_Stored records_
════════

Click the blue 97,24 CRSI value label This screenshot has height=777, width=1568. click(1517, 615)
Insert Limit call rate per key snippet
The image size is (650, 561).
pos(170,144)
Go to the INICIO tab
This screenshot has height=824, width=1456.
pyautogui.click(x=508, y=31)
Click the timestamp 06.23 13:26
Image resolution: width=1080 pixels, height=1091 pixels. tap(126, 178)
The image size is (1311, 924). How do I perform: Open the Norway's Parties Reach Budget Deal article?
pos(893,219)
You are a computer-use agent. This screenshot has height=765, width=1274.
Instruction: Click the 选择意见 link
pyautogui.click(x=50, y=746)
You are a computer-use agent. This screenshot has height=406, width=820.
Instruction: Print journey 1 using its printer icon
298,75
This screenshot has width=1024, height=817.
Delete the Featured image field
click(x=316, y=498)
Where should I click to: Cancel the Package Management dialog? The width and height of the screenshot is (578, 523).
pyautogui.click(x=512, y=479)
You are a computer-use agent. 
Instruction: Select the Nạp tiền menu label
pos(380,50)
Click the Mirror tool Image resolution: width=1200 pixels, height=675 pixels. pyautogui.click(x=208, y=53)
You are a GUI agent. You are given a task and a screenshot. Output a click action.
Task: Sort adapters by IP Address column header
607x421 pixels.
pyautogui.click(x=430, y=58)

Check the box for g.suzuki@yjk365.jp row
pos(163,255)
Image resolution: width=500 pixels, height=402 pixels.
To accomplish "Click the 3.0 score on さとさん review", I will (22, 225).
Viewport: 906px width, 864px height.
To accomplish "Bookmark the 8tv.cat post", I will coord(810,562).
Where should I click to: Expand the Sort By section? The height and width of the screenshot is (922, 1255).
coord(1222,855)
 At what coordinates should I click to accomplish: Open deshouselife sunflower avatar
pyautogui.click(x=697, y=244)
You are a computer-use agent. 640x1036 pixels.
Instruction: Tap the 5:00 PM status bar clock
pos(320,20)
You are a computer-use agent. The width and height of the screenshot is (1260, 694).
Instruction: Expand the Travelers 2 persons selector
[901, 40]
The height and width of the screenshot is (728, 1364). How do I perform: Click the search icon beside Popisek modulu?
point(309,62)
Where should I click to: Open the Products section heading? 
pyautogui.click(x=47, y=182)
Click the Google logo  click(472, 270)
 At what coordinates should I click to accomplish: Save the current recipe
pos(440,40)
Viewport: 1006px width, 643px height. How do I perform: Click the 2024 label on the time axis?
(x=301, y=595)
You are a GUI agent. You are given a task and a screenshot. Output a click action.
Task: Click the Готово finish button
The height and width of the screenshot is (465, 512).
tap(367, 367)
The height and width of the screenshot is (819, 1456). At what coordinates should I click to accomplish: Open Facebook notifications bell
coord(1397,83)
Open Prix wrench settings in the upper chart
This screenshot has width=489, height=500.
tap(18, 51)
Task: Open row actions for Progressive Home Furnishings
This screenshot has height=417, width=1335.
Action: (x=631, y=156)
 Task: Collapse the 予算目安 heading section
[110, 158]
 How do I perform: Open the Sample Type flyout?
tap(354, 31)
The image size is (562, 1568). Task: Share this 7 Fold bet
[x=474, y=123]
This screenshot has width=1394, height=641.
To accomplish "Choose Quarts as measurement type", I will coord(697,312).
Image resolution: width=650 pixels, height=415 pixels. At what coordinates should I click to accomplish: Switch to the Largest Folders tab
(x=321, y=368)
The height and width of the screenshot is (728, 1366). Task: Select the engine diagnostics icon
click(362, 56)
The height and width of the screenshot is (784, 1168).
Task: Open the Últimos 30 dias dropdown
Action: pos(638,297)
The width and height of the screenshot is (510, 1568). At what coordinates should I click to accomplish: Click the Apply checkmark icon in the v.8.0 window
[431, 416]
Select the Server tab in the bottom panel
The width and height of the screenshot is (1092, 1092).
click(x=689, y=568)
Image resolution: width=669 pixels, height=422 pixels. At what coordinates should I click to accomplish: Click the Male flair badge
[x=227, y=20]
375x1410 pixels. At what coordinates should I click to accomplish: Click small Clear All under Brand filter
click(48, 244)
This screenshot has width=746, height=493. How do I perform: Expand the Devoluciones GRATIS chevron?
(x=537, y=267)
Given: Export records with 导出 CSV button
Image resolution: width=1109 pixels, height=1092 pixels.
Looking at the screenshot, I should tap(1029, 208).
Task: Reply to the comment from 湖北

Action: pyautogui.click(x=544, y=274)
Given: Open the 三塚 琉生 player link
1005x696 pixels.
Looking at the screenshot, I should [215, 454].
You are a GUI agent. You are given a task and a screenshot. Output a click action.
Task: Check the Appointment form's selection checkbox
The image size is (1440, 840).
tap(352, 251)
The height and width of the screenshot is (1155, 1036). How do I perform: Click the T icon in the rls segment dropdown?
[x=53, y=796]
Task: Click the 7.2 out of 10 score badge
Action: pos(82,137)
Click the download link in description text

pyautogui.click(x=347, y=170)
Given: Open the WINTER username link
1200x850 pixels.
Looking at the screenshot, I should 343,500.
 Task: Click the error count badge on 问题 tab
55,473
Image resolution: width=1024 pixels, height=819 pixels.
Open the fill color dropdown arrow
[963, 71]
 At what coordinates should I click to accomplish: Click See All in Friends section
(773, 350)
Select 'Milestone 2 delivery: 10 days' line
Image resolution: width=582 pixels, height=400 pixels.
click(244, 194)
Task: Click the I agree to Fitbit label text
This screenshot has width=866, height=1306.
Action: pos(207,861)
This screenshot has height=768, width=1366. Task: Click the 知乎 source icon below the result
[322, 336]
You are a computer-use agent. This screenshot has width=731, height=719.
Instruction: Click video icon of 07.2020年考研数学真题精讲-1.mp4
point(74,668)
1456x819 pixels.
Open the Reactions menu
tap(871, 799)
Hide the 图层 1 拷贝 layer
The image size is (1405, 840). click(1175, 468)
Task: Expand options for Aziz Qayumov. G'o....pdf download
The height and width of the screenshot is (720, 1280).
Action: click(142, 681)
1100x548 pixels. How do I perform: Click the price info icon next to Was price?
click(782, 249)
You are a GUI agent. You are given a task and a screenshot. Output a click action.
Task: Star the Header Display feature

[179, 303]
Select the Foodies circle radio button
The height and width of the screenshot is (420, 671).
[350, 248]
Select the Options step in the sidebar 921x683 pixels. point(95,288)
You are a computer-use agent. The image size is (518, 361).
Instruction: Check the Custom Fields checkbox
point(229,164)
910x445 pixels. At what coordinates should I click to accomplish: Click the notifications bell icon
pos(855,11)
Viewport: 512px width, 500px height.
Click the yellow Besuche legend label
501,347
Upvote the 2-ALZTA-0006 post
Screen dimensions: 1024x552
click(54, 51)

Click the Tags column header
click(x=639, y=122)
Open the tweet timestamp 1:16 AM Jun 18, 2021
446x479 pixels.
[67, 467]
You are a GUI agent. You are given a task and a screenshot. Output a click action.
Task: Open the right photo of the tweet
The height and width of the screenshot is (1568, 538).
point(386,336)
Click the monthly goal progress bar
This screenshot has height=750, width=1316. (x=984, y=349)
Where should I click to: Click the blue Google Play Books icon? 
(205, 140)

════════

_Work item_
Filter the entries and keep only the lines holding "tweet".

_Response_
Open the tweet timestamp 1:16 AM Jun 18, 2021
Task: Open the right photo of the tweet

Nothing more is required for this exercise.